By Rebecca Bromwich, Instructor, Department of Law and Legal Studies
Having taught part time for 10 years, I have come to teach full time at Carleton this year by way of a variety of other experiences. I was a graduate student in legal studies, and before that in women’s, gender and sexuality studies, a practicing lawyer, and have worked in corporate contexts in industry. A theme that unites the scholarship on feminist pedagogy, law practice management and corporate management is the notion that including diversity is tremendously valuable. It is useful to the learning experience in the post-secondary classroom and it is useful in workplaces.
For example, this article in the New York Times reports on how diverse teams are smarter. This writing from feminist pedagogical scholarship stresses how teaching and learning take place inside and outside the classroom best when people’s agencies are engaged in inclusive ways that recognize and acknowledge their varied social locations. Further, what we teach cannot be neatly separated from how we teach. And since I want to teach about democratic engagement with criminal law, I have to foster inclusive engagement in my classrooms.

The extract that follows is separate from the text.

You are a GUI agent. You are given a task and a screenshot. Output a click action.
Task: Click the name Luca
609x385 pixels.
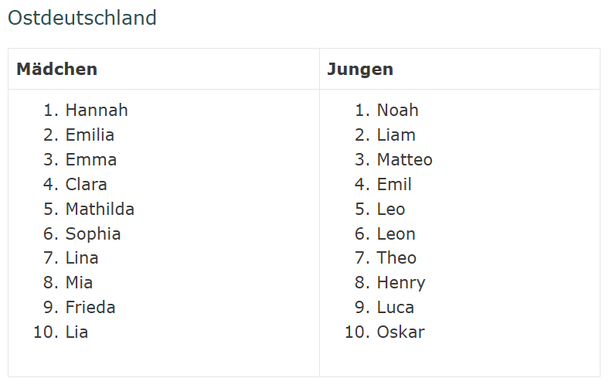tap(395, 308)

I thought I had a strategy for inclusion all figured out for about 20 minutes of my full time teaching career. On the first day of class in one of my large lectures, I used the events of 2010’s Arab Spring as an example of a time and place where the boundaries between criminal acts, political dissent and protest were troubled. The use of this example to problematize simplistic definitions of what constitutes crime led one student to disclose that he was there, in a Middle Eastern country, participated in the protests, and was imprisoned and tortured there (I won’t give details in order to preserve the student’s privacy).

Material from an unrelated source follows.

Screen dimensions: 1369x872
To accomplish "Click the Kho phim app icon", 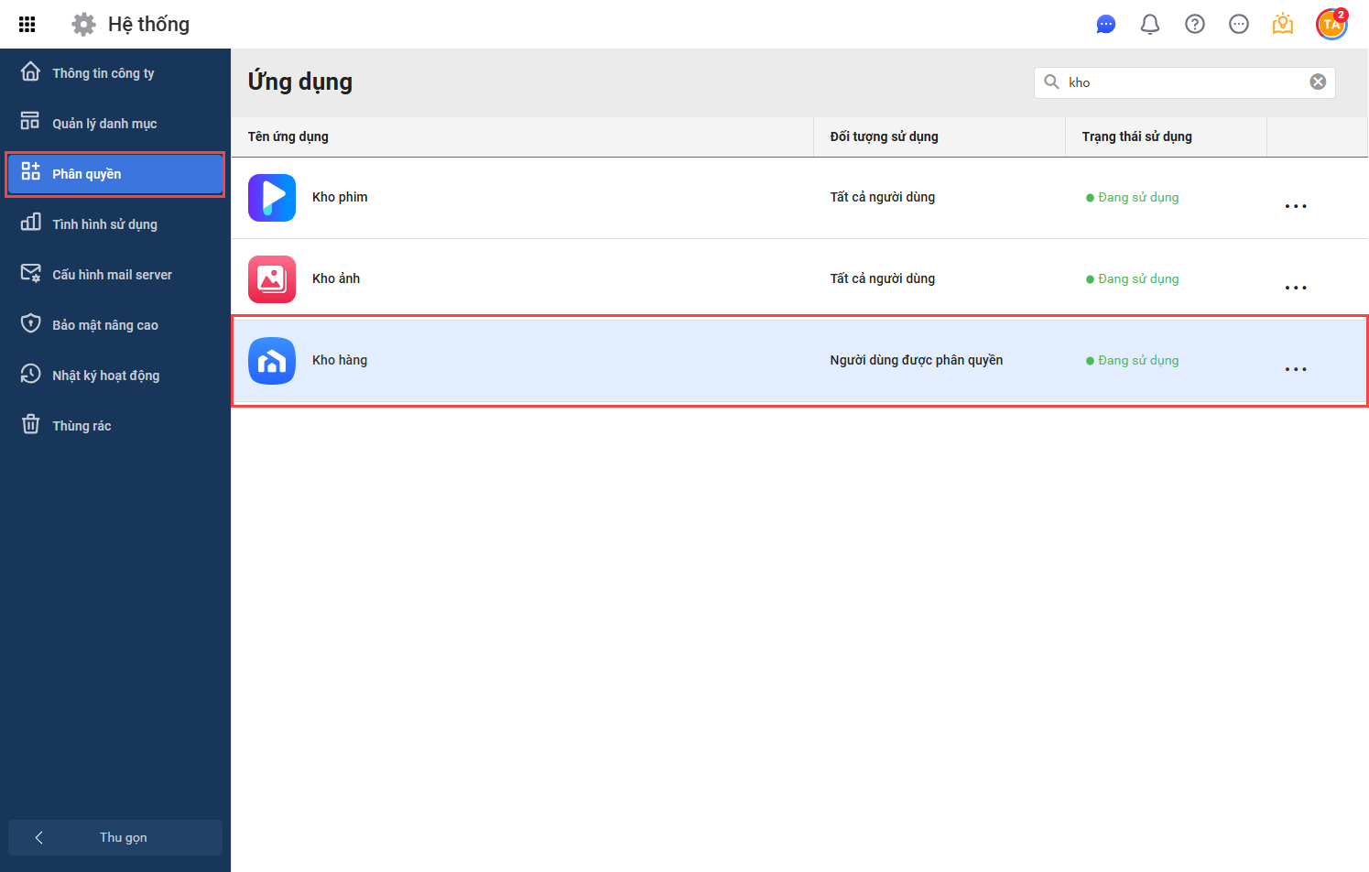I will [x=272, y=198].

What this disclosure brought home to me was a reminder that students are coming to our classrooms with a varied wealth of knowledge and experience. Addressed appropriately, this knowledge can electrify our class discussions. Addressed inappropriately, students’ disclosures of personal and professional experiences can result in trauma to them and others, in re-inscription of unequal processes of silencing, and derailing of attempts to unpack the course material.
And what my surprise at this disclosure revealed to me was an implicit bias I hadn’t realized I held. While I knew Carleton’s student population was diverse, I had anticipated a big part of my role would be to try to awaken critical engagement in the complacent minds of suburban teen students. I now realize I was implicitly assuming my audience, or my class, would consist largely of privileged, young, middle class Canadians. Of course, some of my students are indeed middle class teens, but it is very apparent from my conversations with students and discussions in class, that world is not just somewhere else – out there – to be brought into our classrooms with assigned readings and media reports. Further, even privileged young people may have experienced a wide range of adverse circumstances. There is permeability between world events in Canada and abroad and our conversations in class about them.
So, with vigour renewed by a deeper awareness of the diversity of Carleton’s student body, I am thinking through ways to ensure their full participation in the class is facilitated through my guidance of class discussions. I anticipate this will be an ongoing process of reflection and self-critique, as well as of seeking feedback from learners.
It is, after all, not just my potential as a teacher and learner that I am seeking to unlock, but theirs.